Again, in relation to the child’s habitual residence determination in India, the child’s best interests would also play a fundamental role. The father’s alleged abuse, prior to the relocation, and his late filing for return, following the wrongful retention, should be considered decisive elements in excluding the English family environment as suitable for the child’s best interests. This conclusion would lead us to retain India as the child-based appropriate environment for her protection both prior to the wrongful retention, for the return application, as well as at the seisin, for access rights.

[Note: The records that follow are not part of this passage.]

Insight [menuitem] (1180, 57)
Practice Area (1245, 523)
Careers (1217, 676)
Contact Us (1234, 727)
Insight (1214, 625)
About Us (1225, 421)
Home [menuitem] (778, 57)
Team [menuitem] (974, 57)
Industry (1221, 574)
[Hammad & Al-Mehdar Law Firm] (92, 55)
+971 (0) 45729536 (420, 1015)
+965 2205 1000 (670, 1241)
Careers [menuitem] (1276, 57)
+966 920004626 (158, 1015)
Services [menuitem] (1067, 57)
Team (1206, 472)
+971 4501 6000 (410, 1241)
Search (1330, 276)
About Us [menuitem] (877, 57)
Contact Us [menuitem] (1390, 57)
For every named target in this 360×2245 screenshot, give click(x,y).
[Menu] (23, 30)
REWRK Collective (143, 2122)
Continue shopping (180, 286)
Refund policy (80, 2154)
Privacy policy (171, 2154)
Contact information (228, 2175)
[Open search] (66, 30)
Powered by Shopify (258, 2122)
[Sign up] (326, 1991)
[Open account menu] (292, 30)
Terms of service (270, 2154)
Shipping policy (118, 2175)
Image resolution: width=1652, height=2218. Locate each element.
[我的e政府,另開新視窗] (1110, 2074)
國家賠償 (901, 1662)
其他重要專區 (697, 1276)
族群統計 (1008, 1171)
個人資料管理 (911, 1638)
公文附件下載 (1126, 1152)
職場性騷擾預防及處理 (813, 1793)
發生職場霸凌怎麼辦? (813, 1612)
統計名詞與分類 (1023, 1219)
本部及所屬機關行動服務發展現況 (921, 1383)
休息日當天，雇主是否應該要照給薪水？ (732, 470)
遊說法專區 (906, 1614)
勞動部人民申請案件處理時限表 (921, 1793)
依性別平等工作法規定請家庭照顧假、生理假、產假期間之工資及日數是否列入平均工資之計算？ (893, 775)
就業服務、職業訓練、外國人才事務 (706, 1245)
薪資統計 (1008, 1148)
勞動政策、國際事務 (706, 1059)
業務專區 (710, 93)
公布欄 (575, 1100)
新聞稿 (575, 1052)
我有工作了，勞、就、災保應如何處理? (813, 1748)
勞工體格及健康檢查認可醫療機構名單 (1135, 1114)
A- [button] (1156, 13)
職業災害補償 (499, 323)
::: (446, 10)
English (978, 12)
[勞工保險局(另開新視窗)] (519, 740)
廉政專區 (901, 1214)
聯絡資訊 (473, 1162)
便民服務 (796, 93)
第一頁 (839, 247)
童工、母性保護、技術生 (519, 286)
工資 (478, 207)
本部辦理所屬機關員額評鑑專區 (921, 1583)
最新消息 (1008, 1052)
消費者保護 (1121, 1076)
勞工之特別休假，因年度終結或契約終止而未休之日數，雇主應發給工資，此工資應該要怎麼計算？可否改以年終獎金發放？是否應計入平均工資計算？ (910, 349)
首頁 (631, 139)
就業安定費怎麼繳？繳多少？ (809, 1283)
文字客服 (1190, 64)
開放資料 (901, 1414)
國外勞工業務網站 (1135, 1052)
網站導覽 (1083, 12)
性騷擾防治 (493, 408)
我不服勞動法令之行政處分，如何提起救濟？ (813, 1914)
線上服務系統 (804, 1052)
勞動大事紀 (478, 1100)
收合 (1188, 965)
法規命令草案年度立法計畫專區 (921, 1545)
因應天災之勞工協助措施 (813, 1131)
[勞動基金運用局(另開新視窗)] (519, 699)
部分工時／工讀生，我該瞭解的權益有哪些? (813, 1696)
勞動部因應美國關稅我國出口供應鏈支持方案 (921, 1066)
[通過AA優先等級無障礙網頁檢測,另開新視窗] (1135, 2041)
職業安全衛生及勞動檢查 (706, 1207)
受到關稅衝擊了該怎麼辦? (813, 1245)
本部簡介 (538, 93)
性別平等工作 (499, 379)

In sum, we generally agree with the guidance provided by the CJEU in that factual proximity should be considered a fulfilling principle for the child’s habitual residence and best interests determination in the context of child civil abduction. In this way, the CJEU has confirmed the principle encapsulated under recital 12, Brussels IIA, overcoming the current debate, which is conversely present under the Hague Convention 1980 where the child’s best interests should not be assessed [comprehensively] for the return application (HCCH, Guide to Good Practice Child Abduction Convention: Part VI – Article 13(1)(b); a contrario, European Court of Human Rights, Michnea v. Romania, no. 10395/19, 7 October 2020). However, it is argued (partly disagreeing with the CJEU statement) that primary focus should be addressed to the mutable personal integration in a better suited social and family environment acquired within the period between the child’s birth and the return application (cf. CJEU, HR, C-512/17, 28 June 2018, § 66; L v. M, 2019, EWHC 219 (Fam), § 46). The indefinite retention of jurisdiction, following abduction, should only be a secondary element for the transfer of jurisdiction in favour of the child’s new place of settlement after the wrongful removal/ retention to a third State. In practice, it is submitted that if the child had moved to India due to forced removal/ retention by her mother, with no further personal integration established in India, or with it being maintained in England, founded on the child’s best interests, the coordinated jurisdictional framework of articles 8 and 10 (and possibly article 12.4) of the Brussels IIA Regulation might have still been retained as applicable (cf. Opinion of Advocate General Rantos, § 58-59; as a comparative practice, see also L v. M, and to some extent Cour de cassation, civile, Chambre civile 1, 17 janvier 2019, 18-23.849, 5°). That said, from now on the CJEU reasoning should be binding for the EU26 national courts. Therefore, article 10 shall only apply to intra-EU26 cross-border proceedings, unlike articles 8 and 12 governing EU26-third State scenarios.